- Poster
- Directed by: A. R. Ramesh
- Screenplay by: Nethaji M
- Story by: Raja Rajendran
- Produced by: S. Mani S. Ramuvasanthan A. S. Ibrahim Rowther(presenter)
- Starring: Vijayakanth; Napoleon; Ranjitha; Mohini;
- Cinematography: Rajarajan
- Edited by: G. Jeyachandran
- Music by: Deva
- Production company: Seranaadu Movie Creations
- Release date: 15 January 1996;
- Running time: 155 minutes
- Country: India
- Language: Tamil

= Thayagam =

Thayagam (/θɑːjəɡəm/ ) is a 1996 Indian Tamil-language action film directed by A. R. Ramesh. The film stars Vijayakanth, Ranjitha, Napoleon and Mohini. It was released on 15 January 1996. Vijayakanth won Tamil Nadu State Film Award Special Prize for this film.

== Plot ==

Three death row prisoners escape from the jail and hijack a plane where Abdul Salim, a scientist, owns a miracle drug. The pilot, instead of listening to the hijackers' instruction, manages to land in the Kashmir mountain. There, Snobir, a sadistic terrorist leader threatens the passengers to recover the drugs. The pilot and the national boxing champion Pailwan plan to save the passengers and try to escape but they are caught during the plan and are taken as prisoners. Both attack and kill many terrorists; everyone escapes and everything goes smoothly until an ambush occurs on a bridge. The brave Pailwan sacrifices himself to save the pilot and the passengers. Elsewhere, the short-tempered Sakthivel who is a family friend of Abdul Salim, and Abdul Salim's daughter Shakeela plan to save everyone so they find their crashed plane and they enter as prisoners. Sakthivel also lies that he is the scientist and tells the terrorist head to release everyone. The film ends with Sakthivel single-handedly killing all the terrorists and saving the day.

== Soundtrack ==
The music was composed by Deva, with lyrics written by Piraisoodan. The song "En Kannil" is based on "In The Name of Love" by Grover Washington Jr. from Winelight.

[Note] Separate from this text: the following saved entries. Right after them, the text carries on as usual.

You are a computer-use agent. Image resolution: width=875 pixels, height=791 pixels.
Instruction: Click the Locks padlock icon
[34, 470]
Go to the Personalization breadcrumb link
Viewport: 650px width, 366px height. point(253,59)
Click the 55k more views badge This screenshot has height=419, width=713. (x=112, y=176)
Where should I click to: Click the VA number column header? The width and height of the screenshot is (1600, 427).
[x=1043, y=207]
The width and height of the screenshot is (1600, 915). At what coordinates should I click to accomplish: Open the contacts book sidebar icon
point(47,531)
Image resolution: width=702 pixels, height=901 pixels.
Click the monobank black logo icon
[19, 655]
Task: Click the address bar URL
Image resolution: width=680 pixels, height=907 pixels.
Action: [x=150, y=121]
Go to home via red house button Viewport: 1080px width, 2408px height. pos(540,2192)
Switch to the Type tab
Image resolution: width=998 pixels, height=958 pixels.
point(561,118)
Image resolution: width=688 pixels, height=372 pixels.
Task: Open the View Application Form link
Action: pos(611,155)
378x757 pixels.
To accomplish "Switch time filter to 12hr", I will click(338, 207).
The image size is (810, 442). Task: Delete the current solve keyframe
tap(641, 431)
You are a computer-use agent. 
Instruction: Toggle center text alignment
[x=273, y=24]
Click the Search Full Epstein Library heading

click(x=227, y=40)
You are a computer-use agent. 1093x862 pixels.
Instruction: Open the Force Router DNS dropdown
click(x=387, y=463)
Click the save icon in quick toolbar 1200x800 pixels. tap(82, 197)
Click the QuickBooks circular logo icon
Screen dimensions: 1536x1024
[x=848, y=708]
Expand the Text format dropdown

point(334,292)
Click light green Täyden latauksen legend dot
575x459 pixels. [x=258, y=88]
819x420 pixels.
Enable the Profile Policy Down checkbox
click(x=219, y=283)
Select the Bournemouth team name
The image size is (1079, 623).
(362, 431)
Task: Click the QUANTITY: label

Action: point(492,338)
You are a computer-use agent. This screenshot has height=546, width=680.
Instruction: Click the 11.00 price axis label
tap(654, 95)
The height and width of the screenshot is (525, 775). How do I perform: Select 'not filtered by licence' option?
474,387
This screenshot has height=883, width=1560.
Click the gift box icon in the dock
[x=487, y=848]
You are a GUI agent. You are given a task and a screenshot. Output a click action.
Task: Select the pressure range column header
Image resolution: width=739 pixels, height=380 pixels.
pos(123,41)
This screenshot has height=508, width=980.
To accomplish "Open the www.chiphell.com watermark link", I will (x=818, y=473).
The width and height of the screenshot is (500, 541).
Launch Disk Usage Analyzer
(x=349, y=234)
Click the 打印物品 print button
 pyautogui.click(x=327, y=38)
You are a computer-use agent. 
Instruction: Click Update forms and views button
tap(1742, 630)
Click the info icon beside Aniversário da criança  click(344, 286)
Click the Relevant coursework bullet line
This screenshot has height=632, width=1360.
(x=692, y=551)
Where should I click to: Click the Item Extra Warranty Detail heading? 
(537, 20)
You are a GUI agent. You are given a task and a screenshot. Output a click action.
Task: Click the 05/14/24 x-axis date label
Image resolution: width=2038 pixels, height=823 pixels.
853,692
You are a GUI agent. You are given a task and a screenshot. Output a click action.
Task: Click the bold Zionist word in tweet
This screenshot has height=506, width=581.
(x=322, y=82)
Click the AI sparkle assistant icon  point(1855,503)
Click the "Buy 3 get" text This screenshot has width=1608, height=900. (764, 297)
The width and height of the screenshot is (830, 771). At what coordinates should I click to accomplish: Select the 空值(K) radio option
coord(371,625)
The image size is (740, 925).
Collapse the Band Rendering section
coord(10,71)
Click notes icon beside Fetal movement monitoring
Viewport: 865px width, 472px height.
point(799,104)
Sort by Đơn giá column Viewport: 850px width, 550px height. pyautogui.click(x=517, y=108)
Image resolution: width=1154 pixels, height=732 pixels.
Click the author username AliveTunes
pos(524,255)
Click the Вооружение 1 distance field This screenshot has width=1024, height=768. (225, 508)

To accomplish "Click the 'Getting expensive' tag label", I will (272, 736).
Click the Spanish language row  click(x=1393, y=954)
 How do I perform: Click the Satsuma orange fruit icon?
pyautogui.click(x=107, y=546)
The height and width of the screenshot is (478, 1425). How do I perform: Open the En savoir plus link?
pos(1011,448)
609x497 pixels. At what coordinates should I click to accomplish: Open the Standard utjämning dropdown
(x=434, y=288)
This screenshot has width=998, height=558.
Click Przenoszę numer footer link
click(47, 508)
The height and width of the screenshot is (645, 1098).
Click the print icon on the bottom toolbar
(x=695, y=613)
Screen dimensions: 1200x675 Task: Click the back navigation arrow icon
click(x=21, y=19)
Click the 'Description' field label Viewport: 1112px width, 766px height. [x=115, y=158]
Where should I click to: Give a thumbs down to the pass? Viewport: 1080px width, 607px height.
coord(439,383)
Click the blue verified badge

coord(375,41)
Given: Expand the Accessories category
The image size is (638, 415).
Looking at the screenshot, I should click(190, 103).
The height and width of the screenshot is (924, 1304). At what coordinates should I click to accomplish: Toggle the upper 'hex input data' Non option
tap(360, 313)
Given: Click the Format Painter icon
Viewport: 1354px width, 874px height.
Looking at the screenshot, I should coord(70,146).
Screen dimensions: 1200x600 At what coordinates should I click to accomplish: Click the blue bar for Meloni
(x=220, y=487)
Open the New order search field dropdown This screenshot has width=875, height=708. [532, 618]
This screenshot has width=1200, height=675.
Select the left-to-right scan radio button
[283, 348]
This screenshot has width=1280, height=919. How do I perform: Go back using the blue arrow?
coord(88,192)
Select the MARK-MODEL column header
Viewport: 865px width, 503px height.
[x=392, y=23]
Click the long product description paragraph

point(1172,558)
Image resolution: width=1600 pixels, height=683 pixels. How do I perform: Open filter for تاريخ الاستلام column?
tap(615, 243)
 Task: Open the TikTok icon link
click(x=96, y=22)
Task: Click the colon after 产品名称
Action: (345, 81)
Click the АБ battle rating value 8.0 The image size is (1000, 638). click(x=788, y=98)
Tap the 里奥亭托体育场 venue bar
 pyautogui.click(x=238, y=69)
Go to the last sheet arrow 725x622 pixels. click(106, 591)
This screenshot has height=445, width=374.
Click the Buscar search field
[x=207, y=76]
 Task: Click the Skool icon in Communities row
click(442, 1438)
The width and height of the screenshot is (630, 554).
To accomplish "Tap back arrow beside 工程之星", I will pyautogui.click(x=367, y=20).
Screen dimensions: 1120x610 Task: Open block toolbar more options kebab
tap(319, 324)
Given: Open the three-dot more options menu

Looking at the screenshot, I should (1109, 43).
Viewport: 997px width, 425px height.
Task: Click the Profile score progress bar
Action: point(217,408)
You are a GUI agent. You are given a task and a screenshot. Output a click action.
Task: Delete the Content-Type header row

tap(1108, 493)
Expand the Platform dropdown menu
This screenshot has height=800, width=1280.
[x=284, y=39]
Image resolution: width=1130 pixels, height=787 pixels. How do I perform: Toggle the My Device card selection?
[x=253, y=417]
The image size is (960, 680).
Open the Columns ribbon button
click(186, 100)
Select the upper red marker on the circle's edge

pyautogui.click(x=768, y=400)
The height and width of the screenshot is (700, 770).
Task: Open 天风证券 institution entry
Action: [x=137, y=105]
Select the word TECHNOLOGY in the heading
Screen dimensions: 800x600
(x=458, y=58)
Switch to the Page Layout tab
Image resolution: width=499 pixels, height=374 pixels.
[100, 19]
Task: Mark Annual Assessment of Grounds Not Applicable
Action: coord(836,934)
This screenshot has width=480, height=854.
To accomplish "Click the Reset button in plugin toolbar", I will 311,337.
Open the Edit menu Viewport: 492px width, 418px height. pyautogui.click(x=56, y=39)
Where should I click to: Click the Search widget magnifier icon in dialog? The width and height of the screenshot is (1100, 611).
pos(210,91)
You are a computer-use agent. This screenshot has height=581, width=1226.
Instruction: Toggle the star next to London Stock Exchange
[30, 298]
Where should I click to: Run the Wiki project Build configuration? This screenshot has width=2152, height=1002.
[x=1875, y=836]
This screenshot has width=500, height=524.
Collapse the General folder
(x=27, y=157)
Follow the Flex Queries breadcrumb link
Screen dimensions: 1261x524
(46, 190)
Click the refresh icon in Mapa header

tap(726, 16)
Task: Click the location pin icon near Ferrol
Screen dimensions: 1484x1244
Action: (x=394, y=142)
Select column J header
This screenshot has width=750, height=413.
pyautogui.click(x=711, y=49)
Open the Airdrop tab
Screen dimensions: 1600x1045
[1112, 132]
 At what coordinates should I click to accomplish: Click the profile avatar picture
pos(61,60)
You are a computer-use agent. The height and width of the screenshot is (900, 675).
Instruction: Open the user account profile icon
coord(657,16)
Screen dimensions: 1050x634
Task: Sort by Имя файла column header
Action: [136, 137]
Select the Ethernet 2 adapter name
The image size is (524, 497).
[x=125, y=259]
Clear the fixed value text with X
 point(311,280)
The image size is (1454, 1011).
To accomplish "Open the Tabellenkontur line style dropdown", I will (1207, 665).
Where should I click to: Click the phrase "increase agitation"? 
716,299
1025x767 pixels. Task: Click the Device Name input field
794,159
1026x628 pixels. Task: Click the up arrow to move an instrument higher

| Song | Singer(s) | Duration |
|---|---|---|
| "Cu Cu Tara" | K. S. Chithra, Malaysia Vasudevan | 4:48 |
| "Monalisa" | Mano, K. S. Chithra | 4:52 |
| "Oru Indiya Paravai" | K. S. Chithra, S. Kuzhanthaivelu | 5:06 |
| "Rangeela" | Gopal Sharma | 4:28 |
| "Yen Kannil" | K. J. Yesudas, K. S. Chithra | 5:29 |

== Reception ==
Thayagam was originally slated to be released on Diwali 1995. Kalki called dialogues, cinematography and grandeur as positives but felt Arun Pandian, Ranjitha and Napoleon were wasted and concluded saying what can one say and praise the director who has given a comedy film with an action coating with a serious subject like Kashmir. D. S. Ramanujam of The Hindu wrote, "Thaayagam, a costly movie made in the snowy regions, will offer visual thrill and action, despite the obvious flaws in narration and screenplay". He added, "Netaji's dialogue driving home this bitter truth. But his screenplay has lot of loopholes, which the director A. R. Ramesh has not corrected". The film won the Tamil Nadu State Film Special Award for Best Actor (Vijayakanth) and Best Lyricist (Piraisoodan).